First of all, most teachers are not “bad” or “good”. Most teachers have both good and bad qualities and the key is to appeal to their good qualities to maximize your child’s time in their classroom. Children need to learn to deal with all different kinds people and teachers are the perfect way to practice with positive guidance from their parents. There are many ways to build a positive relationship with your child’s teacher.
Difficult Teacher Tips:
It can be really hard to determine if your child has a bad teacher but if you’re concerned about your child’s teacher there are a few things you can do to determine and resolve teacher issues:
Listen to gossip – We all know that when we find out who our child has for a teacher, the first thing we do is try to get the scoop on what they’re like. Asking other parents is a great way to find out what to expect but make sure you take the gossip with a grain of salt. Different kids respond to teachers differently so don’t get nervous based on mom gossip. Also, if every other parent loves the teacher but your child hates them, consider the fact that you and your child may need to change not the teacher.

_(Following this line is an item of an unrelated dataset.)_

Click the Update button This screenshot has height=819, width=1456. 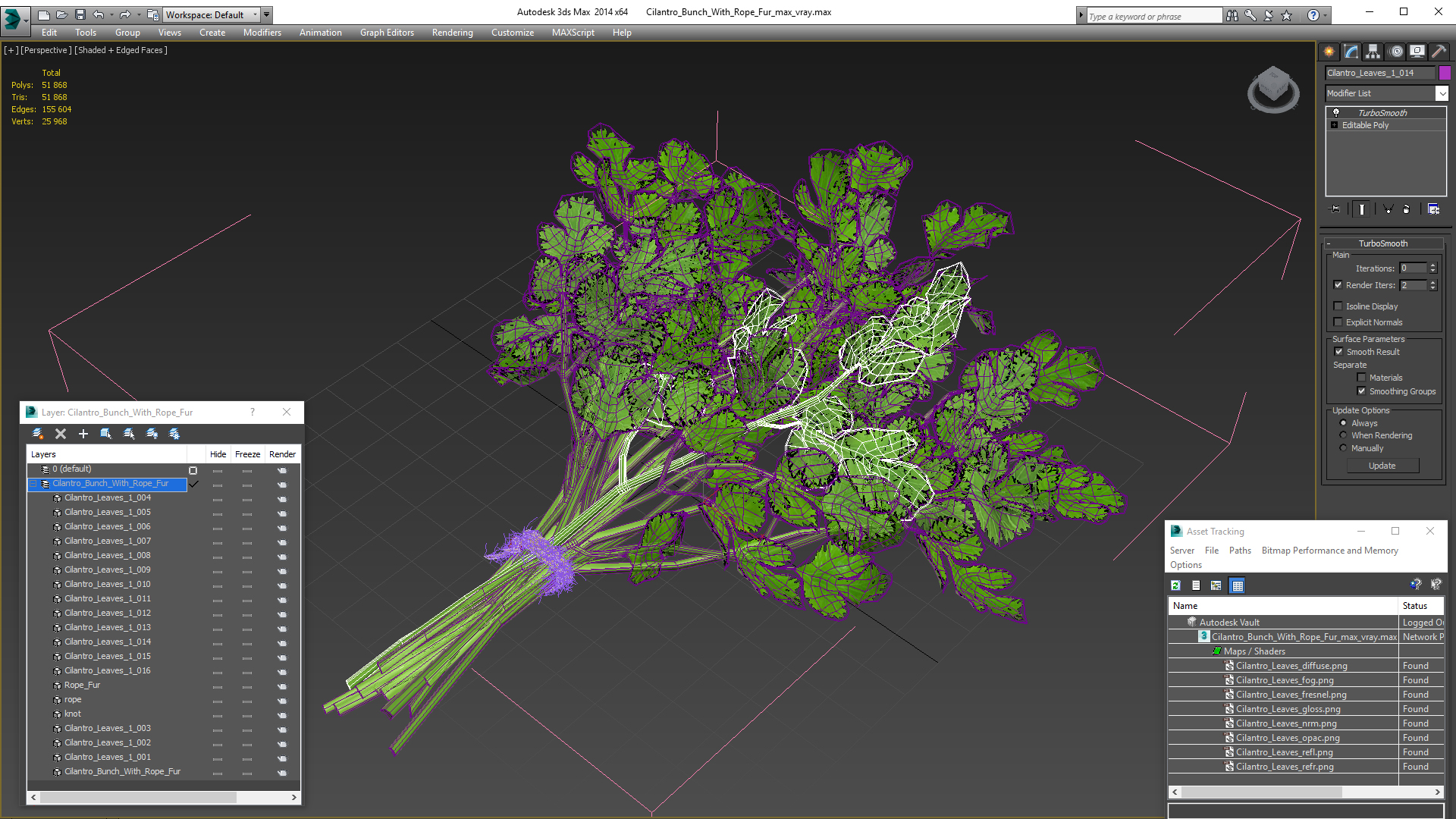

Believe your child – If your child tells you something is going on at school, believe them but ask a lot of questions. Most of the time kids are smart enough not to tell their parents about their own bad behavior. Find out as much as you can before contacting the teacher. If your child is accusing the teacher of being an unreasonable brute, consider the fact that your child is probably not the angel you think he is and may be contributing to the problem. “Mrs. Smith kept me in for recess today for no reason!” or “Mr. Jones said I was fooling around with my friends but I wasn’t” are not signs your child has a bad teacher. They are signs your child needs to learn how to behave at school. As an experienced mom all I hear in those statements is, “Mrs. Smith kept me in for recess today and I don’t want to admit why!” and “I was fooling around with my friends today and Mr. Jones caught me!”
Empower your child – Make sure you’re asking your child to take responsibility for what he may be doing to contribute to the situation. Teaching your child how to control the situation is a great way to empower them. “Mr. Jones yells everyday because he thinks you’re fooling around but you’re not? Why don’t you try folding your hands on your desk and facing forward. Maybe he thinks you’re fooling around because you laugh when other kids misbehave.” Chances are, you can rectify smaller problems through your child without reaching out to the teacher.
Take notes – Document everything your child tells you. Be as specific as possible and include dates. If your concerns do turn into a serious issue, documentation will be invaluable.
Be reasonable – Your child’s teacher is dealing with a large group of children everyday. Think of how difficult it is to deal with your child sometimes. Well the teacher is dealing with 20 of your child everyday. If they slip in any way, consider the fact that they are human.